The truth is, we as Americans, share so much of our lives voluntarily.
Through social media, photos and blogs, we invite people, fellow Americans and total strangers, into our lives.
I’ll admit that as I get older, I find that I’m more private and post less on my social media accounts.
Not all of my followers need to know every aspect of my life. We really should take our privacy more seriously.
Unfortunately, we as Americans cannot assume that something as simple as a phone call can be kept private.
The same can be said for our personal legal documents.
There has been continuing coverage of the National Security Agency privacy situation since it was discovered that many rules and regulations had been broken.
Edward Snowden, a former NSA employee, intentionally shared secret United States and British government media footage with the press.
Snowden fled the country for Hong Kong and Russia when his actions went public.
Prior to his work with the NSA, Snowden enlisted in the Army Reserve.
Although he did not complete any training and was discharged, he expressed his desire to fight in Iraq.
It’s sad to think that someone who once wanted to fight for our country, would diminish its confidentiality.
Phone calls have been recorded, technologies have been hacked.
Americans have lost a sense of privacy, and in recent months, it’s been discovered that privacy violations have occurred frequently for years.
I understand that some phone calls are recorded for legal purposes.
But in most cases, I feel like all parties are clearly aware of when their conversations are being recorded.
They know ahead of time that such conversations may be heard by a third or perhaps even a fourth party.

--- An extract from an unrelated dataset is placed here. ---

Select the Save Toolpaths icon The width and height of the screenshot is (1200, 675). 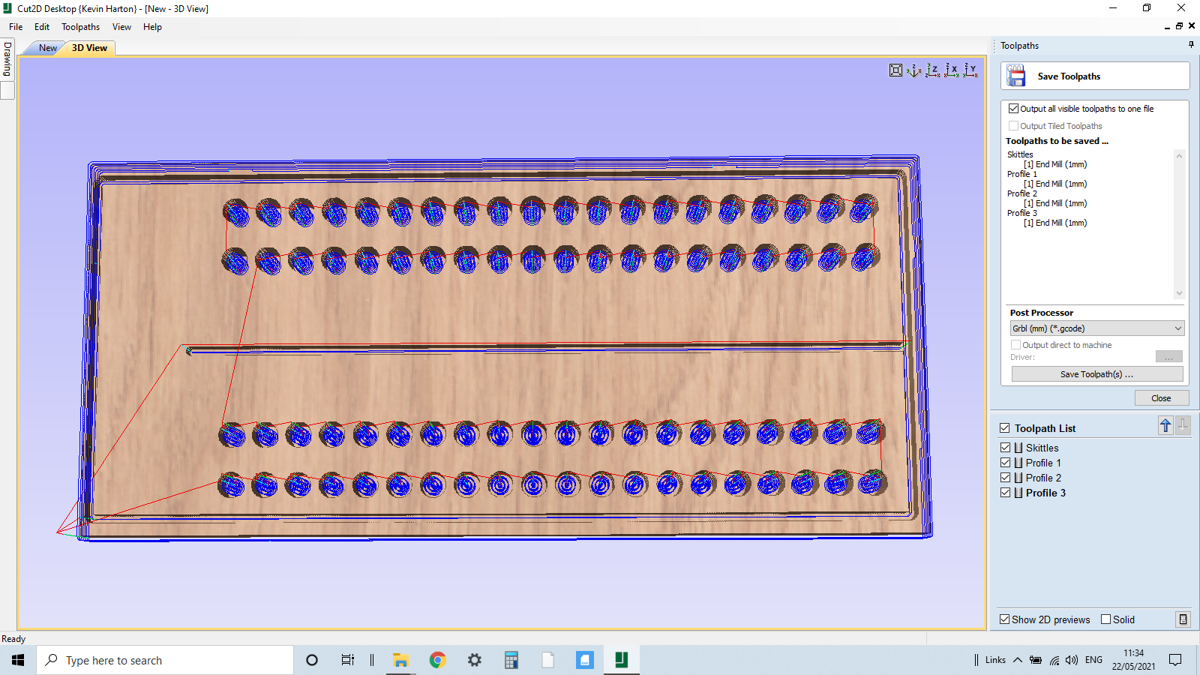click(x=1016, y=75)
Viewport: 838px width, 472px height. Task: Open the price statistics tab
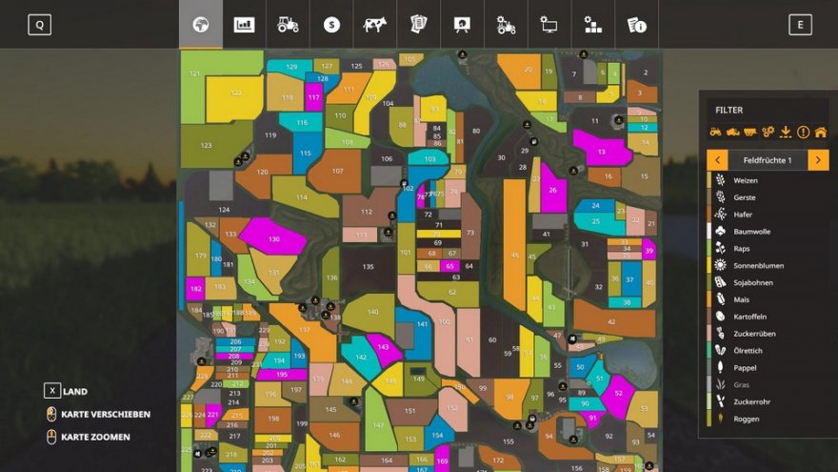click(245, 25)
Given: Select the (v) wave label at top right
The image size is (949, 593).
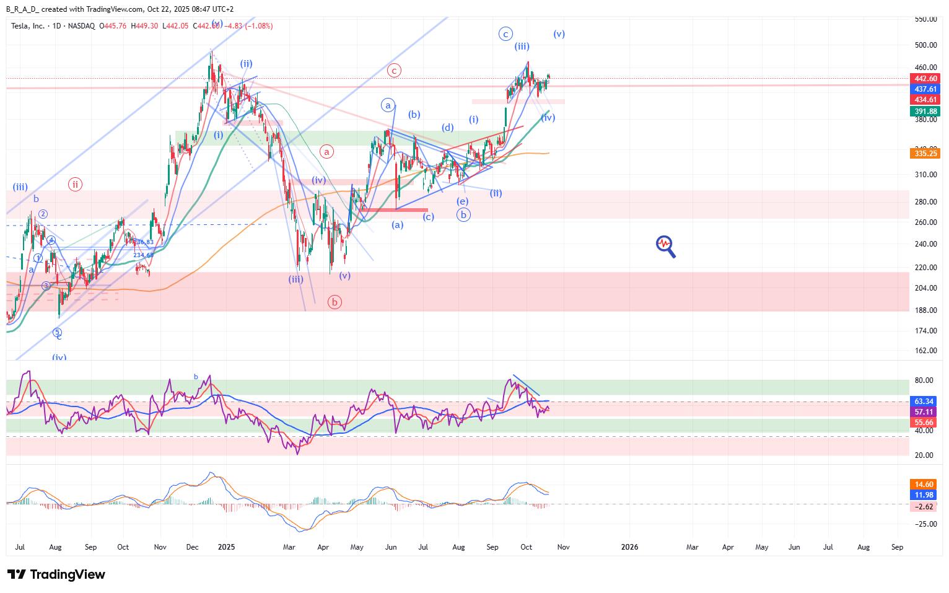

According to an audit obtained by the Washington Post, the NSA has been involved with over 2,000 incidents in 2012 alone regarding legally-protected information.
Of course, the number of incidents could have been greater, but such a figure is still unsettling.
When I think back to all of the phone calls I’ve made over the past year, all of the documents that I’ve filled out, I know that I was under the impression that my information would be kept private.
I believed that these documents would be kept private and only accessible to the companies and/or organizations requiring me to share my information.
I’m glad that the NSA’s actions have been brought to light and that developments regarding this situation are continuing to be made available to the public.
In response to the coverage, the NSA has expressed its attempts to identify issues at “the earliest possible moment.”
While I respect the honesty and communication of the NSA, I don’t feel like its explanation and/or statement takes responsibility for the information that it allowed to be made public.
Americans shouldn’t be told that their information will be protected and will not be shared if, in fact, the opposite occurs.